Since $p(x)=x^3-6x^2+7x-5$ then $p'(x)=3x^2-12x+7$ and we can check that $\text{gcd}(p,p')\neq 1$ because long-division shows that $p=p'\times(\frac{x}{3}-\frac{2}{3})+(-\frac{10x}{3}-\frac{1}{3})$. Hence $p(x)$ is not separable.
Also $p(x)$ is not purely inseperable. Otherwise $p(x)=(x-\beta)^3$ but comparing coefficients and expansion will give us a contradiction.
Question: Can anyone give another example in finite fields? I was trying to construct such example in finite fields but was not able to do it.
[From a discussion in the comments, by request. Not a true answer]

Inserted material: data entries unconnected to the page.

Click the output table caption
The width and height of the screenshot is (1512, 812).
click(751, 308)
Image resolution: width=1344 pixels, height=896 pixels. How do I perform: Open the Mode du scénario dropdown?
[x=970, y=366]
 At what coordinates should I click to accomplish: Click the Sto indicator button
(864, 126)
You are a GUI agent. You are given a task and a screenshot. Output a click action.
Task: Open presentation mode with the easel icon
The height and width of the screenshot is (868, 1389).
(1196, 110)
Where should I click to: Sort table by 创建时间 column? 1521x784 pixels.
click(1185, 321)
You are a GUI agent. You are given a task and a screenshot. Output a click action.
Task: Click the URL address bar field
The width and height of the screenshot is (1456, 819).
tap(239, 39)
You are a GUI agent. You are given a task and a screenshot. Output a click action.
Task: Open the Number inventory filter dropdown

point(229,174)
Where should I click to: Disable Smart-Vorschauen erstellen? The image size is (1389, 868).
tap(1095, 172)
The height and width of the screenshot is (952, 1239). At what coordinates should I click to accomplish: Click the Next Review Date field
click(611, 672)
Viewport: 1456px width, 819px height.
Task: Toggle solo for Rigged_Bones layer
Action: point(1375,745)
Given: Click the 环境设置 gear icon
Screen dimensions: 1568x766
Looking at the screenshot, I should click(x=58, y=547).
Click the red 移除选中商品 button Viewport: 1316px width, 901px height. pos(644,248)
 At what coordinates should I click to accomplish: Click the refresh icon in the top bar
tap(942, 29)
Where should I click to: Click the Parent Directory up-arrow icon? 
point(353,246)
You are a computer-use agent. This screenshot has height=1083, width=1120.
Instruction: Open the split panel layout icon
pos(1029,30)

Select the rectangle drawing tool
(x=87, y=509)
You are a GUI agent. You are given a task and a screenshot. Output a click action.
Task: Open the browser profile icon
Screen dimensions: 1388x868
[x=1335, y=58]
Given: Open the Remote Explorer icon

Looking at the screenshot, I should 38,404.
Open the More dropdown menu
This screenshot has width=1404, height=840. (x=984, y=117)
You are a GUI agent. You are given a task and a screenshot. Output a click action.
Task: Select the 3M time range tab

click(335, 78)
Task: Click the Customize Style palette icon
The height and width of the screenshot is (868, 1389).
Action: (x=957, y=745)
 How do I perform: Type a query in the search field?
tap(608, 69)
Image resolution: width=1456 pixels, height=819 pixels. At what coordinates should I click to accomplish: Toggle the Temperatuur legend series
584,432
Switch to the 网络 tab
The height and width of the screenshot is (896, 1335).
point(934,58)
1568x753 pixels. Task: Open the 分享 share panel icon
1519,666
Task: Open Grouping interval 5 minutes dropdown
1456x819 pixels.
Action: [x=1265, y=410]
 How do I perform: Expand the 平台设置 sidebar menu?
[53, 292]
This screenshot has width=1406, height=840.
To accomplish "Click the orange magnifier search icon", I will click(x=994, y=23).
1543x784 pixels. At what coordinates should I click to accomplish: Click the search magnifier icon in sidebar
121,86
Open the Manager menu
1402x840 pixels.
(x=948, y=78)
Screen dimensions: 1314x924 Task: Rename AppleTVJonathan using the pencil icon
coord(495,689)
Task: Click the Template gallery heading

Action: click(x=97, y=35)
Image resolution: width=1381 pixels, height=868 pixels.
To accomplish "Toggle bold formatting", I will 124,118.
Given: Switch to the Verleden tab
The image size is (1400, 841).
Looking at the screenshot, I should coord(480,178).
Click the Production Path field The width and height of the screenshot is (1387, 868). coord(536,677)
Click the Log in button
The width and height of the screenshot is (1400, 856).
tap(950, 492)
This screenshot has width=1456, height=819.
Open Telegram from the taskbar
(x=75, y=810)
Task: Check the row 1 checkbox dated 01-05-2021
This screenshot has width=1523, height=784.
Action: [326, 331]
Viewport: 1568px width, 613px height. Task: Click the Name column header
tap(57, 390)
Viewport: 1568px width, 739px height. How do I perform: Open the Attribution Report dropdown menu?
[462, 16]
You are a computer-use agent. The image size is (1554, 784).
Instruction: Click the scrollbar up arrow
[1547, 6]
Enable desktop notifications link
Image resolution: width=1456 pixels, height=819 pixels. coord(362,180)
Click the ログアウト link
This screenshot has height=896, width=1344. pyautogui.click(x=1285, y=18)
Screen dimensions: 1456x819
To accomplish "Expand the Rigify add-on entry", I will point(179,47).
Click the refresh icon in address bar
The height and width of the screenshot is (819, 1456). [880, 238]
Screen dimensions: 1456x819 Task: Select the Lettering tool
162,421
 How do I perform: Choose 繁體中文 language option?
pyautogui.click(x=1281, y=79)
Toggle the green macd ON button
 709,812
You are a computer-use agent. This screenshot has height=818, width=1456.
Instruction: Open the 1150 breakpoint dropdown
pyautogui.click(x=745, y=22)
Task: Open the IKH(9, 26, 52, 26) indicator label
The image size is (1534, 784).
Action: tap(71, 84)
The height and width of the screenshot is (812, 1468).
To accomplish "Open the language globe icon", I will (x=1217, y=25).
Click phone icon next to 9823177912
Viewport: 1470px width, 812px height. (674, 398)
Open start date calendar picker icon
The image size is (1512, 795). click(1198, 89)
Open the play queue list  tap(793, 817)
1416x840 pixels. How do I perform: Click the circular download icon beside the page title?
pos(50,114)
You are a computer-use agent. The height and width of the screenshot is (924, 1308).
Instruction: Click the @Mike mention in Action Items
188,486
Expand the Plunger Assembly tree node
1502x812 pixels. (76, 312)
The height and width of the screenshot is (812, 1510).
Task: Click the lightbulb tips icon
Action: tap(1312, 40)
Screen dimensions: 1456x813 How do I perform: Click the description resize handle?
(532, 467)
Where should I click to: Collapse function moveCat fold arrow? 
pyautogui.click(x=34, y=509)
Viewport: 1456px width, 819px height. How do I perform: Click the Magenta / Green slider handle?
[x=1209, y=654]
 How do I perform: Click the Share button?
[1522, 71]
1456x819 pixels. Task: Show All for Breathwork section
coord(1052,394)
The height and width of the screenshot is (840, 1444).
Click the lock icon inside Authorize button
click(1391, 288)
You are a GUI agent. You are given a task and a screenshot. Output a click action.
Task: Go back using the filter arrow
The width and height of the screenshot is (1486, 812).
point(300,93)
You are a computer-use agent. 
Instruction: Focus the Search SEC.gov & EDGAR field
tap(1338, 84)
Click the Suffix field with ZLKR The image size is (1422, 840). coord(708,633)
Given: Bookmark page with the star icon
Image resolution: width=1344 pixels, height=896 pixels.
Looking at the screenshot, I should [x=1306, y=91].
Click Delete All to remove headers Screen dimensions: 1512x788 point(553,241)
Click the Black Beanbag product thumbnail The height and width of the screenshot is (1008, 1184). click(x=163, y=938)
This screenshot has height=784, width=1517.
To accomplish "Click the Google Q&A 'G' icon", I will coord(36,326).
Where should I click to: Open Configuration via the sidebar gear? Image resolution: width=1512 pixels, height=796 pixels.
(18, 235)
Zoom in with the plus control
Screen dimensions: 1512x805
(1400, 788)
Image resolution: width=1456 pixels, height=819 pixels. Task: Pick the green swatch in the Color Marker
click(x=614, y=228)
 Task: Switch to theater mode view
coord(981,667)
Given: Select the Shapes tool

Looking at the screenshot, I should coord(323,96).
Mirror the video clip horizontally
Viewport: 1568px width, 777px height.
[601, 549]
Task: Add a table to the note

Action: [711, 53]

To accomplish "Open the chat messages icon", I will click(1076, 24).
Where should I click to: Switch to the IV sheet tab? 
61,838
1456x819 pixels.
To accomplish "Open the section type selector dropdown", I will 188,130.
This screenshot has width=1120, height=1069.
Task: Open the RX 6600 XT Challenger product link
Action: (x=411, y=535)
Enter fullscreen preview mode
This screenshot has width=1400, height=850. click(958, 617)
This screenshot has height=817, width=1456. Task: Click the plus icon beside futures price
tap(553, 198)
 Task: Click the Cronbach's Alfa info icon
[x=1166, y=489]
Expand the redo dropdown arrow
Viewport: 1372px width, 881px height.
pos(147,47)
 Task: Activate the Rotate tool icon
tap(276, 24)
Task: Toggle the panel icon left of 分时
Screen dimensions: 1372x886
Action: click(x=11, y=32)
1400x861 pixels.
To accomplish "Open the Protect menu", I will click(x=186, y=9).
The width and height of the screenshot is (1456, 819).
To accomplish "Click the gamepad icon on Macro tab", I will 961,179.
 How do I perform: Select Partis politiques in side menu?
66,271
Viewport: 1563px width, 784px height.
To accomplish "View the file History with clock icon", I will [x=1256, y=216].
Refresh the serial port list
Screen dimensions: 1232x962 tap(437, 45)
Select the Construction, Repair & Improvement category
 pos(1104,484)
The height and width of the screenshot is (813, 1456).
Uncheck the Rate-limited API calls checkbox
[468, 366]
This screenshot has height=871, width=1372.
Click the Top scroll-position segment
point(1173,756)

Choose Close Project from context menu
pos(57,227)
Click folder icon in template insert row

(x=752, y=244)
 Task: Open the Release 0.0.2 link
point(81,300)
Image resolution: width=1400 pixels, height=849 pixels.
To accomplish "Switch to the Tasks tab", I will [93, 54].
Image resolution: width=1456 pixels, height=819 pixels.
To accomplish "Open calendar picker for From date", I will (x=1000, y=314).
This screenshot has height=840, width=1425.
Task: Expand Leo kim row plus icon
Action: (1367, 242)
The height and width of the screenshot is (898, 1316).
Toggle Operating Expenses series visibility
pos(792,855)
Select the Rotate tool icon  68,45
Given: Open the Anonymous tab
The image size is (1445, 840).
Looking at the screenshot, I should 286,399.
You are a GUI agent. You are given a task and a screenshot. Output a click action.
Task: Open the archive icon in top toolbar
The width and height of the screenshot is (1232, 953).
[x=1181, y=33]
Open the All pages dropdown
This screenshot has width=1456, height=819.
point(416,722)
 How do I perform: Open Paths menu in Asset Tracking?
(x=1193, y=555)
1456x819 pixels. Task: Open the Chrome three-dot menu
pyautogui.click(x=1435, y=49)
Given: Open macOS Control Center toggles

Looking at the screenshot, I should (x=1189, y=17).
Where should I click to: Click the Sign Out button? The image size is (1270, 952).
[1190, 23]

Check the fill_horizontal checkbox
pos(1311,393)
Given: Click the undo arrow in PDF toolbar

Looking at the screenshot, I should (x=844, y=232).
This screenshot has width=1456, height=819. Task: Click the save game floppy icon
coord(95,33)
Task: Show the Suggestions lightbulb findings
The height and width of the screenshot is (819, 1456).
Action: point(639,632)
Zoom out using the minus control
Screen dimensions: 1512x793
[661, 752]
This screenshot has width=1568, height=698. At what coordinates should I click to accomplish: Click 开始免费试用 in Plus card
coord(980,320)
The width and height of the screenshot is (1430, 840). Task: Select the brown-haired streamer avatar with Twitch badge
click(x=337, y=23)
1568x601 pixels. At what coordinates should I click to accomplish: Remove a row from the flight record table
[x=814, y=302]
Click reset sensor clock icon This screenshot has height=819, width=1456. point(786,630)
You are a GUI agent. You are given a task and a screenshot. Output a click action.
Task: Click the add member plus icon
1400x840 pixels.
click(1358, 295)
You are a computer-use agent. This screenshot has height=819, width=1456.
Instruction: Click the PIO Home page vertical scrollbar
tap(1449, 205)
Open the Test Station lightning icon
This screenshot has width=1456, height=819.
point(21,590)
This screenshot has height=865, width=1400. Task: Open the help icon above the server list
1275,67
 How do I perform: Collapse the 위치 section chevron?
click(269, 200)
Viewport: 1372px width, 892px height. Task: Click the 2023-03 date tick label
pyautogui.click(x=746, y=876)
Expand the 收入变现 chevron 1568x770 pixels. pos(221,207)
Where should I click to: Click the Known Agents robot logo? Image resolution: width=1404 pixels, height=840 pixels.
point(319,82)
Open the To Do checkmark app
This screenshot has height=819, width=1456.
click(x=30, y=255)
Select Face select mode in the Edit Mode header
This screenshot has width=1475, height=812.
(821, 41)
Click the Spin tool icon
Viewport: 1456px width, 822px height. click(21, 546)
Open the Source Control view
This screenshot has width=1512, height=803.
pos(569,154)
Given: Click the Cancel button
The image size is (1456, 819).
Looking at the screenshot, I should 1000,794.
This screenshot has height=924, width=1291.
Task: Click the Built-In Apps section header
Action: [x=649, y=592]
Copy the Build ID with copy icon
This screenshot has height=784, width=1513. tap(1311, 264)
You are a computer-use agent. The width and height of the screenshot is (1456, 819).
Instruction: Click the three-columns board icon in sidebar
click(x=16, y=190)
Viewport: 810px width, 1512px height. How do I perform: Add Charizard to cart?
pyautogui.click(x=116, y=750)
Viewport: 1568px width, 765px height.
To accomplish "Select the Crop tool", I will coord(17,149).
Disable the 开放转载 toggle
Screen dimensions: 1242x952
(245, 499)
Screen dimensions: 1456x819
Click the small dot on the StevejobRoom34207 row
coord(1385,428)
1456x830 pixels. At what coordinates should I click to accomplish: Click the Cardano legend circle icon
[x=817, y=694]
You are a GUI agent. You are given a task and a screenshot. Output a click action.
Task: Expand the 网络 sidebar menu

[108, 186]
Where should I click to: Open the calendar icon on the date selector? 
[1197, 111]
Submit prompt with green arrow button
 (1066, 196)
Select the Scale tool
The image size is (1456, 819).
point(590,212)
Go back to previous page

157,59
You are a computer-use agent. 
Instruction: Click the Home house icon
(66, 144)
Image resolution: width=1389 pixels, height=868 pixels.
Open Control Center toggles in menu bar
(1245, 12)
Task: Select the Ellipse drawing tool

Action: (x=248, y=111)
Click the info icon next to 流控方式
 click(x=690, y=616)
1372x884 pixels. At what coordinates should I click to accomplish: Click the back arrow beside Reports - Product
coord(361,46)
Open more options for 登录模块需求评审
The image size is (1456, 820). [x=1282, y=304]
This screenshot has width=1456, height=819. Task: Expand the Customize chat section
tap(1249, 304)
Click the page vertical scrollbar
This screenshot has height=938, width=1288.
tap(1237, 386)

What is the greatest common divisor of $x^3-6x^2+7x-5$ and its derivative $3x^2-12x+7$, over $\mathbb{Q}$?
We run the Euclidean algorithm. Our first step is $p_0(x)=x^3-6x^2+7x-5$, and our second is $p_1(x)=3x^2-12x+7$. For convenience, normalize to a monic polynomial $p_1^*(x)=x^2-4x+\frac73$. Then divide: $$(x-2)p_1^*(x)=x^3-6x^2+(\tfrac73+8)x-\tfrac{14}{3}$$ $$p_0(x)=(x-2)p_1^*(x)+\left(-\frac{10}{3}x-\frac13\right)$$ That's our next remainder; $p_2(x)=-\frac{10}{3}x-\frac13$, and we normalize to $p_2^*(x)=x+\frac1{10}$. And now, the next step: $$(x-\tfrac{41}{10})p_2^*(x)=x^2-4x-\tfrac{41}{100}$$ $$p_1^*(x) = (x-\tfrac{41}{10})p_2^*(x) + \left(\frac73+\frac{41}{100}\right)$$ That's our remainder $p_3=\frac{823}{300}$, normalized to $p_3^*=1$. Then, of course, $p_2^*(x)=(x+\frac1{10})p_3^*(x)+0$, and the algorithm terminates.
The GCD is a constant. Since we're working over $\mathbb{Q}$, we might as well normalize that constant to $1$. Your long division wasn't wrong - it was just very incomplete.